On New Year’s Eve, I walked along the Wendover Arm of the Grand Union Canal. This turns off the main line of the Grand Union at Bulbourne and runs to the small Buckinghamshire town of Wendover. I started at Tring station, a crossroads of several long-distance paths, and walked down the Great Union to where the Arm turns off.
The Wendover Arm was built in 1799, partly for transport, but mainly to feed water into the Tring summit level of the Grand Union: its route intercepts several small streams running down from the Chiltern Hills. According to Wikipedia, it carried “coal to three gasworks, … straw to London and horse manure in the opposite direction”. However, as a water supply for the Grand Union, it was a failure: it leaked badly, and ended up taking more water from the main line than it put back. So it fell into disuse in 1904. When I first walked it in the 1990s, it was navigable for a couple of miles (from Bulbourne to Little Tring), then there was a long dry stretch, and the final stretch into Wendover still held water (though silted up) and had become a haven for waterbirds.
At about that time, it was taken over by the Wendover Arm Trust, a charity devoted to its restoration, whose patron is the actor David Suchet. I wanted to see what progress had been made in the couple of years since I last went that way. The answer is, not much that is visible to a passer-by. They have added a couple of hundred metres to the navigable stretch. As you go under the road bridge to the new part, you are met by a sign clearly showing that, at least, the towpath continues beyond the stopping point for boats. Alas, this is also “post-truth”; I had to turn around and go back to the road, and walk along the narrow road without verge until the towpath resumes.

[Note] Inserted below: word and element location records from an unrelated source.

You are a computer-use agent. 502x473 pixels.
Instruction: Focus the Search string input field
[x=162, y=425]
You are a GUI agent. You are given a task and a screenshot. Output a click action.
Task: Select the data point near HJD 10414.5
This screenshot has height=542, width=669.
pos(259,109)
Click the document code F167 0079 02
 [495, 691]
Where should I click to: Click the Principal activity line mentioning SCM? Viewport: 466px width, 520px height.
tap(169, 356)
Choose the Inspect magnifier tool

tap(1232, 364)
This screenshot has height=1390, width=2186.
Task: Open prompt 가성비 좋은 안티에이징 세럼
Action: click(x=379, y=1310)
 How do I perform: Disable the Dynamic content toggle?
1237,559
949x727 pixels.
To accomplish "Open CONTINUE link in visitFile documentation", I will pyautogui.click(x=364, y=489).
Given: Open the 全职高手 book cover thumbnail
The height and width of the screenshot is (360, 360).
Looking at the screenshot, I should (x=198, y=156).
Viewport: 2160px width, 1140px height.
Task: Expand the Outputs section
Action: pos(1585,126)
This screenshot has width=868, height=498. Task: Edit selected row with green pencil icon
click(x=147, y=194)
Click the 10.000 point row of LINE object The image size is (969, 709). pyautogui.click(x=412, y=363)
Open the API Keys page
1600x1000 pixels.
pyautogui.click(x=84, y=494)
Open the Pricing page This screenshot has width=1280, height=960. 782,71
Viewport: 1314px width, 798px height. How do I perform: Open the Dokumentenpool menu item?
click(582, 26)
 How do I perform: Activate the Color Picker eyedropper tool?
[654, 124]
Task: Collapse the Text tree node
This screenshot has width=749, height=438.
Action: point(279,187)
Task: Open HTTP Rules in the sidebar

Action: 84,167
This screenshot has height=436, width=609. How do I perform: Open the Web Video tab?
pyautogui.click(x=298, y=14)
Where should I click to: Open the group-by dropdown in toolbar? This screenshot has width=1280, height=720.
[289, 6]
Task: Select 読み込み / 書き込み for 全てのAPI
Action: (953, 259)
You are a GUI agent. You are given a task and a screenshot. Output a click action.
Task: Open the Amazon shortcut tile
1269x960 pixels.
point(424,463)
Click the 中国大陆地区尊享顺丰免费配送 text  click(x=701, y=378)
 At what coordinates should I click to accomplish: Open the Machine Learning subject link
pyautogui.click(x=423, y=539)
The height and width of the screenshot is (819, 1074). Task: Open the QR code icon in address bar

Not much seems to have changed on the rest of the route, but it is a pleasant walk anyway. It passes a wooded area called Green Park, where there are some mysterious chalk pits whose origin and purpose is unkown. While passing this section, I saw a little brown bird on a tussock of grass; it dived into the water and swam strongly underwater (the water was so clear that I had a very good view of it). I thought at first that it might been a dipper; but the bird book gave me three good reasons why it couldn’t be. Dippers have a white front, whereas this bird (about the same size) was chocolate brown all over; dippers only frequent fast-flowing streams, not stagnant canals (we see them regularly in the Kinness Burn in St Andrews); and they live only in the north and west of Britain, not the southeast.
But, when I woke up this morning, I suddenly realised that its body shape was that of a cormorant, even though its size and colour were quite different. Perhaps it was a baby cormorant. I am not certain; this is an odd time of year to see baby birds, though it has been a mild winter until very recently. Most birds can’t fly when they are very young, and I once saw on the Thames above Oxford a grebe teaching its baby to dive for fish, which suggests that swimming and diving don’t come naturally either. (Maybe cormorants are different.) I don’t think I saw a baby cormorant before, so I have no idea if the colour and size were right.
Further on, I also saw a kite in the air, and an egret on the ground. The town of Wendover is embraced by two arms of the chalk hills; it lies in a natural transport conduit through which the railway (from London Marylebone to Aylesbury) runs, as well as a busy road. The town has some good pubs; I had lunch. After this, the weather had deteriorated; I had thought of continuing on the Ridgeway Path to Princes Risborough, where I once met the previous Prime Minister; however, I didn’t want to risk meeting his successor, since I might inadvertently be rude to her. So I went to the station, where (after a long wait due to a cancelled train) I was able to ride back to London in reasonable comfort.